Now, the speaker from Liar, Liar was referring to a father showing up to his kid’s birthday party, but I think this phrase has grander applications–like to life, and everything. So I feel pumped now. I am actually shivering. I’m not sure if it’s chilly, or if it’s the coffee, or because I have stirred up a new fervor, but I’m shakin! It’s time to get out of this rut.

So here is to the importance of our actions and decisions every day.

Here is to finding new motivation, not just to take care of necessary remedial duties, but to go above and beyond in being the best human beings we can be.

Cheers! *Raises coffee*

Life

My Morning With Depression

You could say I woke up on the wrong side of the bed today. Or the wrong side of my brain.

For a disclaimer, let me say that I have been mostly happy lately. The last several years have consisted of long, consistently positive times, punctuated by a few dreary occasions when my depression crept up. This morning was unexpectedly sad.
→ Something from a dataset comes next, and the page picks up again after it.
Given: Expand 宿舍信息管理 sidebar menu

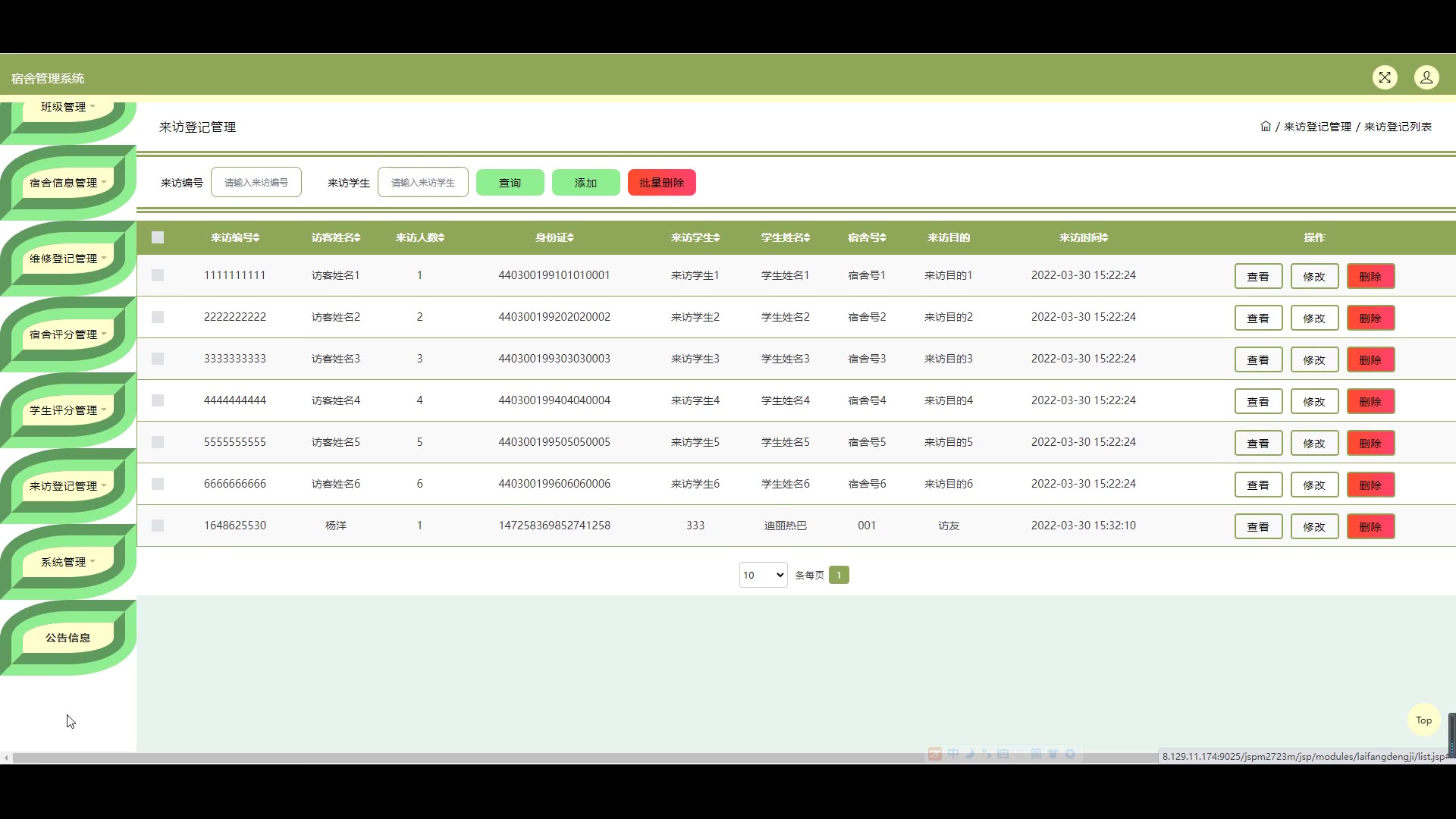Looking at the screenshot, I should pos(68,183).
The plan was to get up early and do yoga. But as I rolled out of bed after laying in for an extra hour, I found I didn’t feel like doing anything except sitting on the couch. I snapped at my boyfriend a couple times, which is very unlike me.

My good friend texted me.

One thing every person suffering from depression needs is a friend who understands depression.

When she asked how my morning was going, I answered honestly. “Shitty.”

“What’s wrong?” I used to hate this question. I didn’t want to face my problems or my feelings when I was younger, but now I appreciate it as an opportunity to put my issues into words and hopefully find solutions.

I explained that I felt like I had no direction in life (which is usually what my anxiety attacks break down to.) There are two compents to depression in my experience. One is the whole chemical imbalance thing: feeling sad for no good reason. But, while the emotions can fluxuate and quickly become escalated, I don’t feel like they are completely groundless. In my case, at least, I found deep-seated fears and anxieties that were at the base of my mood swings.

Before my friend kindly consoled me, I went out onto the porch. It was a beautiful day. I love the sun reflecting on the leaves on the trees towering over my neighborhood, the soft whisper of the wind passing through. It’s been chilly, but today was warmer, and before noon the temperature was perfect. I felt instantly calmer. I thought of a couple things I might accomplish today. By the time I went back inside, I felt better.

An hour later I went on a walk with my neighbors–some really wonderful friends of mine as well as friends of theirs whom I don’t know, and their kids. I got into a long conversation with one of the women.

While trying to explain my situation to this new friend, I found myself putting my whole situation into words in a way that it made more sense to me, which resolved my anxieties and questions from earlier.

And the rest of my day was pretty great.

I had some new insights, read an interesting article, thought about life, and printed out some more Passion Planner pages, which always makes me feel better about life! I think it is amazing that I can wake up absolutely hating life, and then go on to have a really great day.